Gerry Abbott, Chair of the Foundation’s Board, said, “We were very honored to receive this award. The lighthouse has been going through years and years of renovations, but the cast iron phase was one of the most daunting parts, given what happens to cast iron in this marine environment.”

He added, “A great team was put together. Hats off to Abcore owner Keith Lescarbeau. He’s amazing. He’s a purist and not daunted by challenges,” said Abbott. “Not every contractor is so experienced in that area. He’s a nice man to work with. He speaks with great authority and great affection.”

Abbott also had praise for Southeast Lighthouse Foundation President Lisa Nolan.

“Lisa has been with us almost since day one,” said Abbott. “She keeps things going, doesn’t lose her spirit or optimism. She has great social skills and we’d be nowhere without her.”

Lescarbeau said he got into historic preservation work right after he graduated from Johnson and Wales. The colleges used to have what was called the Access Plus program, which allowed students to complete their associate’s degree while still in high school. The lighthouse preservation work he does is “kind of a niche” and isn’t done by most marine construction firms, partly because most lighthouses are accessible only by water. Lescarbeau is also a licensed boat captain, which helps him get to the worksites.

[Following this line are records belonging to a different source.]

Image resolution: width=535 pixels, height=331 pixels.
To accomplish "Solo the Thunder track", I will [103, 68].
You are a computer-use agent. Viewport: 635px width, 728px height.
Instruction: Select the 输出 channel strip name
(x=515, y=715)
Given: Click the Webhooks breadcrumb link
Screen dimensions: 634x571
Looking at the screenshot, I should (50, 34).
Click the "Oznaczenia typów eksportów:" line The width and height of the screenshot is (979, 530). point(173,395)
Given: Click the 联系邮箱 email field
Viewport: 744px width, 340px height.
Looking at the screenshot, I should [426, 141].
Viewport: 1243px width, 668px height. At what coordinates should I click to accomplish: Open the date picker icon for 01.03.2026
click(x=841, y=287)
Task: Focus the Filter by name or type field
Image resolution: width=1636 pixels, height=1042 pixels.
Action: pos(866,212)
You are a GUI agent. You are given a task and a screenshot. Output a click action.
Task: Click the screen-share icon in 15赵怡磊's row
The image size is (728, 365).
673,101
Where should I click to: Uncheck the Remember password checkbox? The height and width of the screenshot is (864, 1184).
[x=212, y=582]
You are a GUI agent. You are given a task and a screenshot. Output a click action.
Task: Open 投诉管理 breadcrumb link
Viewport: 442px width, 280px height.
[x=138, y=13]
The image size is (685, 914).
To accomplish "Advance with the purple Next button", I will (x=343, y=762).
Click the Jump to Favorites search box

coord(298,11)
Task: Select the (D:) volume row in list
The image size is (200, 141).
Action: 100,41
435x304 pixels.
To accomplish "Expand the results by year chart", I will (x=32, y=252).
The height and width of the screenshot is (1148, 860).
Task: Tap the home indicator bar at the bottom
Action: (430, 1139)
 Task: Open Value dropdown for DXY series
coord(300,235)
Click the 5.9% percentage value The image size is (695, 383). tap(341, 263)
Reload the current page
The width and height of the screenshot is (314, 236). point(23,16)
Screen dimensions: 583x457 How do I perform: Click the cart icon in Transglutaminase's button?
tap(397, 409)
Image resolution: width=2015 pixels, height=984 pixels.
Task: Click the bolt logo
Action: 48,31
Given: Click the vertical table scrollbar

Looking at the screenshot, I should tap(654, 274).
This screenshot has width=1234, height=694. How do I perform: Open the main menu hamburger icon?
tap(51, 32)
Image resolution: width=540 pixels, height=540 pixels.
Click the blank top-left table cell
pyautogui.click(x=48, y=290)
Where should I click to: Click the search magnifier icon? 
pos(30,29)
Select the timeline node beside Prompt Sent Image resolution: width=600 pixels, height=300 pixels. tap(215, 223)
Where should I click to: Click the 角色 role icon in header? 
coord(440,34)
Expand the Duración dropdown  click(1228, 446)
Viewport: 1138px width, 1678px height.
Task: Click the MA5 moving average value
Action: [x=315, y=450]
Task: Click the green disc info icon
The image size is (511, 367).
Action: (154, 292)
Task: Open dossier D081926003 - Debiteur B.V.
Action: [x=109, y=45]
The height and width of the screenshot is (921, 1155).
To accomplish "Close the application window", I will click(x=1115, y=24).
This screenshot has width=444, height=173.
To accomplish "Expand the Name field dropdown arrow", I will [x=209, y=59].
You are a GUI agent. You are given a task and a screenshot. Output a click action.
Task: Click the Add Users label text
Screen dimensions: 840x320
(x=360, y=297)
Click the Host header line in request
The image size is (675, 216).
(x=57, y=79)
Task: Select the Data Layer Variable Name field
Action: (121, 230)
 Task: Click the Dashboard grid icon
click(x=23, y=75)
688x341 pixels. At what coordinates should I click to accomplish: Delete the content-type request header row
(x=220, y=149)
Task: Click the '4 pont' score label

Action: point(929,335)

While most of the time he has to get his materials on his own barge, Lescarbeau said the presence of the ferry has been essential.

“This ferry is as good as a highway, it’s as good as a bridge. It takes the logistical challenges out,” said Lescarbeau. “I tell them at Interstate all the time what a vital connection they are to the island.”

With the cast iron work and some other upgrades to the exterior of the lighthouse completed, Lescarbeau and his crew have moved indoors. They are now working on what he called “a little more regular work” that includes the installation of fire alarms, electrical work, HVAC, plaster and trim work. He said this work was “good but a little less magical than the metalwork, which was custom fabrication and creation.” It was for the cast iron work that the Lighthouse and Lescarbeau’s crew were recognized by the Preservation Society.

Nolan said there is still work to be done.

“We are not finished yet, but we are almost there. Under the continuing, careful guidance of Abcore Restoration Company, work is underway now to restore the Southeast Lighthouse keepers’ cottage. We have funding to finish half of the dwelling, which will open next summer as a museum of lighthouse history.”

Nolan said the Foundation received some more good news this week.

“We’re excited to announce that The Champlin Foundation has generously awarded the Southeast Lighthouse a grant in the amount of $194,500 to install HVAC and electrical systems throughout the building, getting us closer to our goal of restoring all interior spaces,” she said. “Thank you to everyone who has contributed to making this project a reality and this award possible.”

When asked about the Rhody Award, Lescarbeau said, “Well, you know, I always appreciate that, but my main drive is seeing the people utilize the lighthouse, people coming here from afar. When I see the shoes shuffling and the oohs and ahhs, that’s the real thrill.”